=== Section Start ===
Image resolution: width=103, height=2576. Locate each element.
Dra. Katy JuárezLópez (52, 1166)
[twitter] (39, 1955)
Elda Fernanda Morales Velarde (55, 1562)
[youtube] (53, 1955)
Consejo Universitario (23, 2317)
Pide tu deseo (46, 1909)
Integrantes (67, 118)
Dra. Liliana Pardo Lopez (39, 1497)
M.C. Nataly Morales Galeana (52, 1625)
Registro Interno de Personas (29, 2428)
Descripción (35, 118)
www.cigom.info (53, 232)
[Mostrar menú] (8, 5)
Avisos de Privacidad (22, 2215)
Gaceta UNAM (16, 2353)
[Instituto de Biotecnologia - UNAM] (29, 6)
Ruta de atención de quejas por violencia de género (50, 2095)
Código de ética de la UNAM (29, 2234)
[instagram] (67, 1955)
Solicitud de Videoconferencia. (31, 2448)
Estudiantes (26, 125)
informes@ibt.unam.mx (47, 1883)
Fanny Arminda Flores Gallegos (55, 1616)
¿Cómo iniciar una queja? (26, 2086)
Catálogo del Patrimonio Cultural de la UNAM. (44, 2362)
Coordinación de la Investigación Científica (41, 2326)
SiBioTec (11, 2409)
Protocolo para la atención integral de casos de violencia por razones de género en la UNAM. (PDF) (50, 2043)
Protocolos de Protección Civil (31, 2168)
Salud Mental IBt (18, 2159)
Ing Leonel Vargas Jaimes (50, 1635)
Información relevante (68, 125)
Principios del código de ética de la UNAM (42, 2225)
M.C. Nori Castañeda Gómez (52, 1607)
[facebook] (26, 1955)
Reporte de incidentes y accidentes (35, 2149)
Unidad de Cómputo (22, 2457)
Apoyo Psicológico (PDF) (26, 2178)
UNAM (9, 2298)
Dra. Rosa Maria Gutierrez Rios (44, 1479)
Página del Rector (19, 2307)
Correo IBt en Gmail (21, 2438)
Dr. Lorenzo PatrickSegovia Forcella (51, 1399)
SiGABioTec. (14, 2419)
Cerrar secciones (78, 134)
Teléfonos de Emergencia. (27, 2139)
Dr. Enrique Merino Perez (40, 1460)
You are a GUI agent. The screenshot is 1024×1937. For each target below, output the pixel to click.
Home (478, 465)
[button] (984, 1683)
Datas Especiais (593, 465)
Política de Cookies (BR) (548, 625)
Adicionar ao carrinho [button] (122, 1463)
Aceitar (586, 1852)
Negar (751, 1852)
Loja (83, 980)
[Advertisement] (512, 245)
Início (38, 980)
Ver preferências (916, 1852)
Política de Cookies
=== Section End ===
• _TASK DETAILS_: Start to finish, output the whole listing exactly.

• _TASK RESULT_:
Image resolution: width=103, height=2576. Locate each element.
Dra. Katy JuárezLópez (52, 1166)
[twitter] (39, 1955)
Elda Fernanda Morales Velarde (55, 1562)
[youtube] (53, 1955)
Consejo Universitario (23, 2317)
Pide tu deseo (46, 1909)
Integrantes (67, 118)
Dra. Liliana Pardo Lopez (39, 1497)
M.C. Nataly Morales Galeana (52, 1625)
Registro Interno de Personas (29, 2428)
Descripción (35, 118)
www.cigom.info (53, 232)
[Mostrar menú] (8, 5)
Avisos de Privacidad (22, 2215)
Gaceta UNAM (16, 2353)
[Instituto de Biotecnologia - UNAM] (29, 6)
Ruta de atención de quejas por violencia de género (50, 2095)
Código de ética de la UNAM (29, 2234)
[instagram] (67, 1955)
Solicitud de Videoconferencia. (31, 2448)
Estudiantes (26, 125)
informes@ibt.unam.mx (47, 1883)
Fanny Arminda Flores Gallegos (55, 1616)
¿Cómo iniciar una queja? (26, 2086)
Catálogo del Patrimonio Cultural de la UNAM. (44, 2362)
Coordinación de la Investigación Científica (41, 2326)
SiBioTec (11, 2409)
Protocolo para la atención integral de casos de violencia por razones de género en la UNAM. (PDF) (50, 2043)
Protocolos de Protección Civil (31, 2168)
Salud Mental IBt (18, 2159)
Ing Leonel Vargas Jaimes (50, 1635)
Información relevante (68, 125)
Principios del código de ética de la UNAM (42, 2225)
M.C. Nori Castañeda Gómez (52, 1607)
[facebook] (26, 1955)
Reporte de incidentes y accidentes (35, 2149)
Unidad de Cómputo (22, 2457)
Apoyo Psicológico (PDF) (26, 2178)
UNAM (9, 2298)
Dra. Rosa Maria Gutierrez Rios (44, 1479)
Página del Rector (19, 2307)
Correo IBt en Gmail (21, 2438)
Dr. Lorenzo PatrickSegovia Forcella (51, 1399)
SiGABioTec. (14, 2419)
Cerrar secciones (78, 134)
Teléfonos de Emergencia. (27, 2139)
Dr. Enrique Merino Perez (40, 1460)
You are a GUI agent. The screenshot is 1024×1937. For each target below, output the pixel to click.
Home (478, 465)
[button] (984, 1683)
Datas Especiais (593, 465)
Política de Cookies (BR) (548, 625)
Adicionar ao carrinho [button] (122, 1463)
Aceitar (586, 1852)
Negar (751, 1852)
Loja (83, 980)
[Advertisement] (512, 245)
Início (38, 980)
Ver preferências (916, 1852)
Política de Cookies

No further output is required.